Rencontre des syndicalistes de Whirlpool puis meeting à Amiens où le souvenir de délocalisations est encore frais: le trio Jean-Luc Mélenchon, François Ruffin et Manon Aubry a sommé les électeurs de "rendre les coups" contre une UE jugée antisociale.
En envoyant sur le thème social ses deux fers de lance médiatiques - le leader Mélenchon et l'électron libre Ruffin -, La France insoumise espère remédier à la stagnation de ses intentions de vote pour les élections européennes du 26 mai, autour de 8%.
Tous les trois, chacun dans son style, ont durement attaqué l'UE. D'abord dans l'après-midi face à des syndicalistes de l'ex-usine Whirlpool, symbole politico-social en France depuis la passe d'armes entre Emmanuel Macron et Marine Le Pen sur le site amiénois dans l'entre-deux tours de l'élection présidentielle de 2017.
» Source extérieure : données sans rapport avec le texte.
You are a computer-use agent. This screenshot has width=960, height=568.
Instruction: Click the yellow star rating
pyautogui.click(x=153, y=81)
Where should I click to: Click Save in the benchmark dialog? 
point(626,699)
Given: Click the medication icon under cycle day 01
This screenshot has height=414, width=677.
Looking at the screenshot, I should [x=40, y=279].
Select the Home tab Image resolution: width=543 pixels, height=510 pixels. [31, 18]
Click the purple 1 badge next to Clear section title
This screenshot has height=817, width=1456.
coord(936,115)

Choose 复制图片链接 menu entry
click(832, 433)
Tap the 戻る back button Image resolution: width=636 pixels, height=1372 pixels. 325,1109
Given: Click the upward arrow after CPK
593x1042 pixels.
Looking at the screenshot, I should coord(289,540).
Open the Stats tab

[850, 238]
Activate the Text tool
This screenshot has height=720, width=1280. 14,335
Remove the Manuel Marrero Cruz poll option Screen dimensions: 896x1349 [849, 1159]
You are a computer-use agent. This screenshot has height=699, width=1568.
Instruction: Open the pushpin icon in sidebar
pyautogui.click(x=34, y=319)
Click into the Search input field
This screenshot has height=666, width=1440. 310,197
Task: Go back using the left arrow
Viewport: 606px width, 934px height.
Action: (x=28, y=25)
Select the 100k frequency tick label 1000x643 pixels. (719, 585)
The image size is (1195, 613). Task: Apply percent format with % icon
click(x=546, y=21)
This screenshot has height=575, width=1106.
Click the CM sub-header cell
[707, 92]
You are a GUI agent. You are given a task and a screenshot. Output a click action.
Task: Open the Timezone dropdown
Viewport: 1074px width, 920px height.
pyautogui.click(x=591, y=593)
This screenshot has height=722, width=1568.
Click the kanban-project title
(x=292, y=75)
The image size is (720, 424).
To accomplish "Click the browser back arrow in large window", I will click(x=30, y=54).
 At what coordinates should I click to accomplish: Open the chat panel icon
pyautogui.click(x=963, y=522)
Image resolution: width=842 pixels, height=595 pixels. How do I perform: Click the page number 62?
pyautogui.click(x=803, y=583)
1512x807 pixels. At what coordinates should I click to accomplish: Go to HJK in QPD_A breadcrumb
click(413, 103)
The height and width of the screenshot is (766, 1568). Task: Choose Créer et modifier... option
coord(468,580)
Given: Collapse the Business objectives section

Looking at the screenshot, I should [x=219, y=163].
En mai 2018 l'usine de sèche-linges d'Amiens, qui employait 246 salariés, a fermé, et sa production a été délocalisée à Lodz en Pologne. La société WN du Picard Nicolas Decayeux a toutefois repris 186 salariés.
Devant les syndicalistes attablés, Jean-Luc Mélenchon a enchaîné les attaques, conclues par un appel au vote: "Ils se foutent de vous en disant que l'Europe vous protège", les délocalisations "c'est délibéré, ils ont tout organisé", l'Union européenne "n'est pas une union, mais une cage", "rendez les coups, ils ne comprennent que ça, et nous on veut les rendre le 26 mai".
François Ruffin, animant le débat en député "local de l'étape", a ironisé sur l'augmentation du trafic de camions résultant selon lui des délocalisations: "Au milieu du drapeau de l'UE et de ses étoiles, il faudrait un camion qui fume bien!"
François Gorlia, délégué CGT, qui a plusieurs fois rencontré M. Ruffin, s'est dit convaincu auprès de l'AFP: "On se sent soutenus, ils se battent pour défendre les petits salaires". Il choisira donc LFI pour les Européennes, alors que le vote ouvrier se dirige principalement, au vu des enquêtes, vers le Rassemblement national et l'abstention.
- "Quand on perd les patates" -
Le trio insoumis a ensuite insisté devant un public électrisé de 900 personnes, où des invectives résonnaient à chaque évocation du président de la Commission européenne Jean-Claude Juncker et d'Emmanuel Macron.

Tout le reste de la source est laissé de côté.